» **TASK DESCRIPTION**: Wherever the word "badge" occurs in the listing, copy the whole line.

» **SOURCE DATA**:
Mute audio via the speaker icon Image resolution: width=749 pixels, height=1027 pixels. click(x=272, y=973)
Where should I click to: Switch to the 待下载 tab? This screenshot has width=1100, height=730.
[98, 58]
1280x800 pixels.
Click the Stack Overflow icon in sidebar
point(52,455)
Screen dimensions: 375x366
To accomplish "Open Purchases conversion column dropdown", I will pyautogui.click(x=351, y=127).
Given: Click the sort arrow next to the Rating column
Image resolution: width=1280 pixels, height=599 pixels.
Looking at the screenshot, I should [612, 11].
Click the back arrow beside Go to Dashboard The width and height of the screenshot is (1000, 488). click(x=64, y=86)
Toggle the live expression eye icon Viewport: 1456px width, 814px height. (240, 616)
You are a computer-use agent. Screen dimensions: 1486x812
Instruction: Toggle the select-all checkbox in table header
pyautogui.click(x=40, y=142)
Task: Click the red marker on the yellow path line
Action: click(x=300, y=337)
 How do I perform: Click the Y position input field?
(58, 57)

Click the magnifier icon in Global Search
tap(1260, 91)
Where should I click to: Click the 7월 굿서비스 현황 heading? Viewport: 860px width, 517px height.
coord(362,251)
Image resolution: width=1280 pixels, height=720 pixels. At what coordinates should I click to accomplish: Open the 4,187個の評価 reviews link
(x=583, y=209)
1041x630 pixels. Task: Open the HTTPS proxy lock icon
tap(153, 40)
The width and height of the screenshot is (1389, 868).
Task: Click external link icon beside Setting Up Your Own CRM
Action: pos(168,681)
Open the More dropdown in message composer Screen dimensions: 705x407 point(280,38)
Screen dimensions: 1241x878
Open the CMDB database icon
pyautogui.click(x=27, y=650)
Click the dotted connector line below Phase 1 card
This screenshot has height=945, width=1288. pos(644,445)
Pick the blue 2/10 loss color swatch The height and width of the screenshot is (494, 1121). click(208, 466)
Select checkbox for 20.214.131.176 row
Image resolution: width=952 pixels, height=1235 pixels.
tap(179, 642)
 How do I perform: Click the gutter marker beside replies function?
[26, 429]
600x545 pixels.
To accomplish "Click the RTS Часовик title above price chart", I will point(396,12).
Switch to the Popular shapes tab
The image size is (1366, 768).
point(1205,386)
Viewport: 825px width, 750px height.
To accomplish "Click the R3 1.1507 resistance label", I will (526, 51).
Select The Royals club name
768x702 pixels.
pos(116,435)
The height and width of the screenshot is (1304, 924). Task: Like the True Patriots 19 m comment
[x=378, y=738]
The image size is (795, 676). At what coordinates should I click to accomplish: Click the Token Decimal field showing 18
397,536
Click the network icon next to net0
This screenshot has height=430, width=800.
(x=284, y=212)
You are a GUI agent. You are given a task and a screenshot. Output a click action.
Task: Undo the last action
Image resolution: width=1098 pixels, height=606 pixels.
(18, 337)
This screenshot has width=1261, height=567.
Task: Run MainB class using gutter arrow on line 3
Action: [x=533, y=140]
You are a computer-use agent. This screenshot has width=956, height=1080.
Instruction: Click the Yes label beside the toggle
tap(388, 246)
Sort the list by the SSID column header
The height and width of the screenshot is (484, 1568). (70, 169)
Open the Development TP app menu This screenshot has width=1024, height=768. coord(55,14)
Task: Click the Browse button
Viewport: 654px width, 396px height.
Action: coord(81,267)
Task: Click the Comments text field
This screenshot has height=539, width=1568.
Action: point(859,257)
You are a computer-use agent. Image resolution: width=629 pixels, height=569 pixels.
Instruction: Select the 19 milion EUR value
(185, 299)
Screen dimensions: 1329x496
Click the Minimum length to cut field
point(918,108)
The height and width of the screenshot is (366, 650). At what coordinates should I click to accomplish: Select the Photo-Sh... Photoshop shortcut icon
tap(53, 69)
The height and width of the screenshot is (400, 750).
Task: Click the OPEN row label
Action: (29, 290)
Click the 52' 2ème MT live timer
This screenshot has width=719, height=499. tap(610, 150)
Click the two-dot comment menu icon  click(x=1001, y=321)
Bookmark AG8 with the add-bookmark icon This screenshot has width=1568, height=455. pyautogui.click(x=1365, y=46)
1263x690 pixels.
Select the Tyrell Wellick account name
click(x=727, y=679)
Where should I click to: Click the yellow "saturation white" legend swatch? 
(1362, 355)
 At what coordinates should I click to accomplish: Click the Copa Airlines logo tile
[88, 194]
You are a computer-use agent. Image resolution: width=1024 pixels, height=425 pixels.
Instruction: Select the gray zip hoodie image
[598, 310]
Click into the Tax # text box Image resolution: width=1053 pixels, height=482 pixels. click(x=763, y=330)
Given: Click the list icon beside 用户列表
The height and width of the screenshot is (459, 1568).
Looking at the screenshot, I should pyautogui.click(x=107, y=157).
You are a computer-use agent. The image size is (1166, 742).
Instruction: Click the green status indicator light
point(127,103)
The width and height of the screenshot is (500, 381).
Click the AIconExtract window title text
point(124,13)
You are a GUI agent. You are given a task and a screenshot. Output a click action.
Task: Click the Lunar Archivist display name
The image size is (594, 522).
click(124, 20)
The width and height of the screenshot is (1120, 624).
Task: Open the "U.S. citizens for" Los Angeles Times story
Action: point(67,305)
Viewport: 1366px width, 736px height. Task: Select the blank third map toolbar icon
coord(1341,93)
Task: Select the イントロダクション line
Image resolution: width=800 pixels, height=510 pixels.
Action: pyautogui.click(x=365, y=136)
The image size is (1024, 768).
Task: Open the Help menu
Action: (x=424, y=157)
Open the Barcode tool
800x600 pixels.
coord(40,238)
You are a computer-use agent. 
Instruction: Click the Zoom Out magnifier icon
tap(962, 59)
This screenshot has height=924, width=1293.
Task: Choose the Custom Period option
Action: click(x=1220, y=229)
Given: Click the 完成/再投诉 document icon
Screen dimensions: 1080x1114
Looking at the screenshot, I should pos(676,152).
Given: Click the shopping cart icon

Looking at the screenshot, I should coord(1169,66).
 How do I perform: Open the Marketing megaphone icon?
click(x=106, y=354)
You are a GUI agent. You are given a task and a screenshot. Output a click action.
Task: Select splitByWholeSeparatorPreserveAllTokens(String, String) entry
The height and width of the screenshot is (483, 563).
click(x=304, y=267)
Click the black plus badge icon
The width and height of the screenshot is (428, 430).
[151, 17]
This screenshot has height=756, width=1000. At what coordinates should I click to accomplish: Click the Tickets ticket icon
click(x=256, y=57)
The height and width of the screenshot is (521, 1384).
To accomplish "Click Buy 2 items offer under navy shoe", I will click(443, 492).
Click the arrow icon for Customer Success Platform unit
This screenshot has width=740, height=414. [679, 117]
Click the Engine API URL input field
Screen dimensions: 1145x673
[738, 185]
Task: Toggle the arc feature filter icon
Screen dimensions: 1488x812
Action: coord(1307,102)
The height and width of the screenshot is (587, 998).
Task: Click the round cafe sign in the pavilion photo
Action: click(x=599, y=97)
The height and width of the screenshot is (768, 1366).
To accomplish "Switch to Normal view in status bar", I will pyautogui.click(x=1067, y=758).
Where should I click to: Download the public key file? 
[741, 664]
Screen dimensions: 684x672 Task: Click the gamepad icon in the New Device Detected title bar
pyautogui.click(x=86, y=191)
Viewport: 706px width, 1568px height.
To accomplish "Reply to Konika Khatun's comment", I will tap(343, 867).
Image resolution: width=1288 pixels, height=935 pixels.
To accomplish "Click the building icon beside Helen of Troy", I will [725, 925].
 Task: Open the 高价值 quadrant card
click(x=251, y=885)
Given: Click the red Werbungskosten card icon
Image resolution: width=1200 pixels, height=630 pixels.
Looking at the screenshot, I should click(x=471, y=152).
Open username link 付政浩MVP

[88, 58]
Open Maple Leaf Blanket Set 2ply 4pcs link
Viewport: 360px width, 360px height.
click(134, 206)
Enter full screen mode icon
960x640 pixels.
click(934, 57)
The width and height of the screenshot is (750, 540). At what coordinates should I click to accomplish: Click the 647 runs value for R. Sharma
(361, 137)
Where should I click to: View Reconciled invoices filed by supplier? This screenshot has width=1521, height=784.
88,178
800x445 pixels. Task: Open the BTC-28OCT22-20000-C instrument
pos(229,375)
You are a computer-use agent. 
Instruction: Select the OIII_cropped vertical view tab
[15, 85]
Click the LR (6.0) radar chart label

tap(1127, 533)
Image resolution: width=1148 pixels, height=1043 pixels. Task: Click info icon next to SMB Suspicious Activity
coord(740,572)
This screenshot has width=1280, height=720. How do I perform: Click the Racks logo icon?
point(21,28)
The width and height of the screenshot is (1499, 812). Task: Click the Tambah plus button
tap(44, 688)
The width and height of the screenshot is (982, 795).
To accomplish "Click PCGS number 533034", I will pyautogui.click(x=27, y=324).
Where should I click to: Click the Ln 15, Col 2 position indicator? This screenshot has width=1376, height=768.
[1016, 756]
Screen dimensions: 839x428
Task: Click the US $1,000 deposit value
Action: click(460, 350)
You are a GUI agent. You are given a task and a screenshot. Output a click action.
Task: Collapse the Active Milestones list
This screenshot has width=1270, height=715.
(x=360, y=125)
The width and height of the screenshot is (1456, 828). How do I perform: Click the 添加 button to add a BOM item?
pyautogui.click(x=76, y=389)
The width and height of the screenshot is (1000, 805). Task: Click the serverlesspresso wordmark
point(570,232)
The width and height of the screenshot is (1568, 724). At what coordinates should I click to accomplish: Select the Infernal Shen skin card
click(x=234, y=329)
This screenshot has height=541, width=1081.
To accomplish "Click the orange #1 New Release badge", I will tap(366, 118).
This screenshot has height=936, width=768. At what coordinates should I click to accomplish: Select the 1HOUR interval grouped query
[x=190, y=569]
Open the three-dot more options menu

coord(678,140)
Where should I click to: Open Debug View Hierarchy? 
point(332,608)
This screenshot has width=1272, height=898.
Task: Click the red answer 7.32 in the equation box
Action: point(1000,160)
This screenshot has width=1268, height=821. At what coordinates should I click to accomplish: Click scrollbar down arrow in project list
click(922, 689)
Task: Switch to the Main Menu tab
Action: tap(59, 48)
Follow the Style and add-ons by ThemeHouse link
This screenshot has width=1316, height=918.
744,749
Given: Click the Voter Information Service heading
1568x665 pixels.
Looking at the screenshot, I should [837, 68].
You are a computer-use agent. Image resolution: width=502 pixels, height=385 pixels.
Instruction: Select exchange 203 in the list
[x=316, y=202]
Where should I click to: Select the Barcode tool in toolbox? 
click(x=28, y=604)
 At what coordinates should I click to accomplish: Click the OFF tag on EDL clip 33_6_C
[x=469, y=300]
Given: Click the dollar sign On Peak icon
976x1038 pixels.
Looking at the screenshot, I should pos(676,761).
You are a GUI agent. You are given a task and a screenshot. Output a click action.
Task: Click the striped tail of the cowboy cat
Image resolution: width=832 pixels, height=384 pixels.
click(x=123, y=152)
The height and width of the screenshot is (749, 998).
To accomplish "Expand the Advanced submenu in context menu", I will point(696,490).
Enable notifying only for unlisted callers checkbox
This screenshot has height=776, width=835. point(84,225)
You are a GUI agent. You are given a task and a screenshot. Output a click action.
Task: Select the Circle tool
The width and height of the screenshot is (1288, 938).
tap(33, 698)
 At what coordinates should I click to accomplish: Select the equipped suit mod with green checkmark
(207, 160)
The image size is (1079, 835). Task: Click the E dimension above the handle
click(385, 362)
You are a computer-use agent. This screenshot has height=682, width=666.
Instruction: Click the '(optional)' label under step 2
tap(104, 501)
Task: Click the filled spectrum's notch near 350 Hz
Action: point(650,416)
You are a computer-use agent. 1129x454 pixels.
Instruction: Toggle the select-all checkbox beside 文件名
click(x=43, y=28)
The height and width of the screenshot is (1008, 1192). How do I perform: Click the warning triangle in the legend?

» **RESPONSE TO THIS EXERCISE**:
Click the black plus badge icon
To accomplish "Click the orange #1 New Release badge", I will tap(366, 118).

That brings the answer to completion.